“Keiko Furukura has worked at her local convenience store for 18 years. Every day, she ensures that the shelves are tidy, the hot food bar is stocked, and the featured items are adequately displayed. She greets every customer with a cheerful ‘Irasshaimase!’ and no one notices that she’s never fit in anywhere else. Murata draws lush descriptions of the beauty of order and routine out of simple, spare prose, and every page crackles with the life she’s created. Because of the humor, the wit, the almost unbearable loveliness of it all, Convenience Store Woman, a small book about a quiet life, makes an enormous impact on the reader.”
— Lauren Peugh, Powell's Books, Portland, OR
Winter 2019 Reading Group Indie Next List
“Rebels tend to be outlandish, extroverted, opinionated, and brassy. Thirty-six-year-old Tokyo resident Keiko Furukura, working half her life in a convenience store, defies expectations, spurns relationships, irritates her family, ignores social pressures, and inadvertently—and joyously—flips rebellion on its head.”

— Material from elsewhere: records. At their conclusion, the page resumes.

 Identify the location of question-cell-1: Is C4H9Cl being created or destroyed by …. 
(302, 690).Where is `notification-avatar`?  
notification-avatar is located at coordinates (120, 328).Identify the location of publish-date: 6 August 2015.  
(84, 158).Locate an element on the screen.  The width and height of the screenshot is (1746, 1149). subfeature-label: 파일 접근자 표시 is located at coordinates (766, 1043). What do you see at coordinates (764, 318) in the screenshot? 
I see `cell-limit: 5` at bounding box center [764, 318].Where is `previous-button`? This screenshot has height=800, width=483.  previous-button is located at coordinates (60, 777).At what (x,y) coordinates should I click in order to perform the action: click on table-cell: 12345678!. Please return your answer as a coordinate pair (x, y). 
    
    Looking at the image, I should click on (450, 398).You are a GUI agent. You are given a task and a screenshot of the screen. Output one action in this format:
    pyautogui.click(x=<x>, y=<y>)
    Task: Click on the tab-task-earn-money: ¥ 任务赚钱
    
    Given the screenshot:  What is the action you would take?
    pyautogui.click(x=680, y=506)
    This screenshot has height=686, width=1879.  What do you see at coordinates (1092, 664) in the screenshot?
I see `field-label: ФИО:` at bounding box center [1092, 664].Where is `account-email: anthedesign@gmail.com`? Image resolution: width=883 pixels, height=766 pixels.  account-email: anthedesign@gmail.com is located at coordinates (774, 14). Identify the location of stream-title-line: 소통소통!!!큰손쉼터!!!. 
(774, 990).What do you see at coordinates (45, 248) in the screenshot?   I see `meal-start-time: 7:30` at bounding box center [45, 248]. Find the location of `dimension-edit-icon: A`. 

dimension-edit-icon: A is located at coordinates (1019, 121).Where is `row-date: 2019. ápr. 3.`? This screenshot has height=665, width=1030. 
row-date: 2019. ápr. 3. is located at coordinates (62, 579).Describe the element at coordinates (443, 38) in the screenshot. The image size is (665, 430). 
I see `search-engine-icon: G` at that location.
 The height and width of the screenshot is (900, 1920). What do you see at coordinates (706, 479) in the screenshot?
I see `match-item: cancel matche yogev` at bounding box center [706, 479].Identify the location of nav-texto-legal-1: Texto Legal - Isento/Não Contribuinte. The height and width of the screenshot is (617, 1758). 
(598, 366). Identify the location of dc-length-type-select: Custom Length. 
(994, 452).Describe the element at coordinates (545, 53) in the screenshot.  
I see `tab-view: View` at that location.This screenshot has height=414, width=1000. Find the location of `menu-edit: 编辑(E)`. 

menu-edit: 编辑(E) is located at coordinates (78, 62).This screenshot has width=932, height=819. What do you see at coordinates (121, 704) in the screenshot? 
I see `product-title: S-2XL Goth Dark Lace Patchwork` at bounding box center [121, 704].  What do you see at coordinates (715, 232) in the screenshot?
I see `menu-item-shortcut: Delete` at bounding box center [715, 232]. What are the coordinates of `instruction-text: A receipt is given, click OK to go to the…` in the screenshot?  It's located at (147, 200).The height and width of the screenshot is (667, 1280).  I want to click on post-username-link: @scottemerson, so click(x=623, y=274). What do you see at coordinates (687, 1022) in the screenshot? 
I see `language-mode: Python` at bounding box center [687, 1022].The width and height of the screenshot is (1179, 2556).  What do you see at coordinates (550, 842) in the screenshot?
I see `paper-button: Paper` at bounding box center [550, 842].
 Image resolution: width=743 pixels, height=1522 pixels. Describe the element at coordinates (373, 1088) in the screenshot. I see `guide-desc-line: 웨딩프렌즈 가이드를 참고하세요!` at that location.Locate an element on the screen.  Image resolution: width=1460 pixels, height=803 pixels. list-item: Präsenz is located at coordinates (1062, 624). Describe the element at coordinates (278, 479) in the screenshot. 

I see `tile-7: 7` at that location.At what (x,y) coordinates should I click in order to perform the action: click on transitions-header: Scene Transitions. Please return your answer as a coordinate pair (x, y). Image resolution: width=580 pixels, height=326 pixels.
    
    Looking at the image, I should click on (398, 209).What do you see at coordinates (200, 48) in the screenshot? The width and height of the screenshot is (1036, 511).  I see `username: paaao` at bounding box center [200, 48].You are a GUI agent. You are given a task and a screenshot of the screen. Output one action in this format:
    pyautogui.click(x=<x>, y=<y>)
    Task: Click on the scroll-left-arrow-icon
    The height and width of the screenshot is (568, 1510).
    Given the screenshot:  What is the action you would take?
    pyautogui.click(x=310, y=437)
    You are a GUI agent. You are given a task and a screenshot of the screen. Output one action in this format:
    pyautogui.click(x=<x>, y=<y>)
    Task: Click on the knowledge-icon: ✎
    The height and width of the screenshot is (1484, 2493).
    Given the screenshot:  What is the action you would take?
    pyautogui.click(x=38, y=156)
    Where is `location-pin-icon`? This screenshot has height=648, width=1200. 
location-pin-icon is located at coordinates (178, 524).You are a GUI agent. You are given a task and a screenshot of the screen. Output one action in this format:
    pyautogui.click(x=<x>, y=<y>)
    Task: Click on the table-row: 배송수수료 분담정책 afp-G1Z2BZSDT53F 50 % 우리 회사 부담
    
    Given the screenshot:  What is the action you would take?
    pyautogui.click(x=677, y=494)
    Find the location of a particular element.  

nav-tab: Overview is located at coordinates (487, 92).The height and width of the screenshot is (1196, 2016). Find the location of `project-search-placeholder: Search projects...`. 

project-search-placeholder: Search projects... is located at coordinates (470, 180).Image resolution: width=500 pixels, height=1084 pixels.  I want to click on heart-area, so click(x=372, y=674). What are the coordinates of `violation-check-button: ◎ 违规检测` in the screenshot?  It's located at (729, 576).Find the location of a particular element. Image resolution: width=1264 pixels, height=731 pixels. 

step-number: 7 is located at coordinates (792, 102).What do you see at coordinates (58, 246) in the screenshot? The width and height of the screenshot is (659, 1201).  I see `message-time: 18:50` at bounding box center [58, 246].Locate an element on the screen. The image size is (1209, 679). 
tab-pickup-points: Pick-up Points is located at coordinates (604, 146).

— Mike Hare, Northshire Bookstore, Manchester Center, VT
Thirty-six-year-old Tokyo resident Keiko Furukara has never fit in--neither in her family, nor in school--but when at the age of eighteen she begins working at the Hiiromachi branch of national convenience store chain Smile Mart, she realizes instantly that she has found her purpose in life. Delighted to be able to exist in a place where the rules of social interaction are crystal clear (many are laid out line by line in the store's manual), Keiko does her best to copy the dress, mannerisms, and mode of speech of her colleagues, playing the part of a "normal" person excellently, more or less. Keiko is the perfect employee--never late, always worrying about how to maximize sales, brilliantly conscientious, and highly energetic. Managers come and go but Keiko remains at the store for eighteen years. It's almost hard to tell where the store ends and she begins. Keiko is very happy in her life, but the people close to her, from her family to her coworkers, pressure her to settle down with a man and to find a proper profession. Eventually, she is pushed to make a huge change. The static world of Keiko is upended--but will it be for the better?A brilliant depiction of an unusual psyche and an extraordinary world, Convenience Store Woman is both an ironic and sharp-eyed look at contemporary work culture and the pressures to conform, as well as a charming and completely fresh portrait of an unforgettable heroine.